== WORK TO COMPLETE ==
All of the data that follows should be retyped exactly, please, except the pictures.

== ENTRIES SHOWN ==
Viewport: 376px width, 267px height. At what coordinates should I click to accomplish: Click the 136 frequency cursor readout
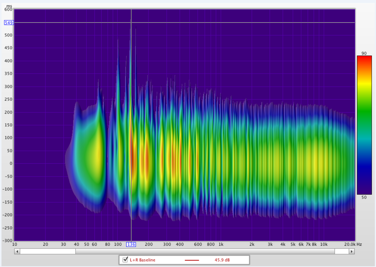[131, 244]
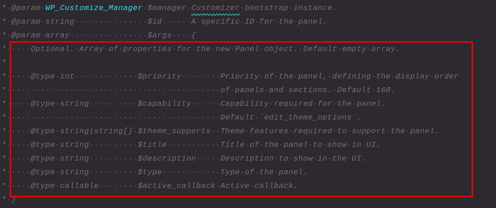Click the $theme_supports variable
The image size is (496, 208).
[x=174, y=131]
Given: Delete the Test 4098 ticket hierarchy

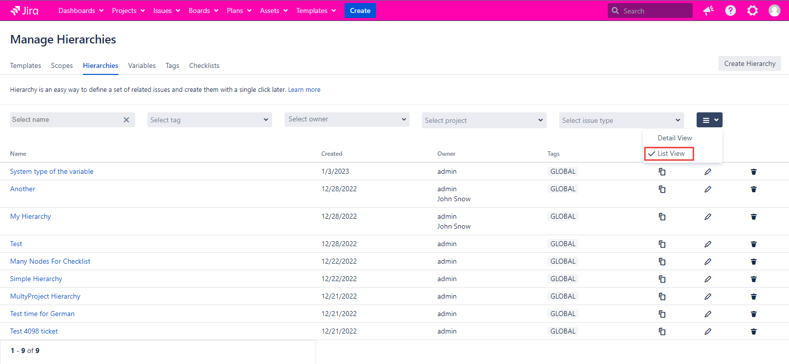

== ANSWER AREA ==
Viewport: 376px width, 267px height. At what coordinates should I click to accomplish: Click the 136 frequency cursor readout
[131, 244]
Click the $theme_supports variable
The image size is (496, 208).
[x=174, y=131]
Given: Delete the Test 4098 ticket hierarchy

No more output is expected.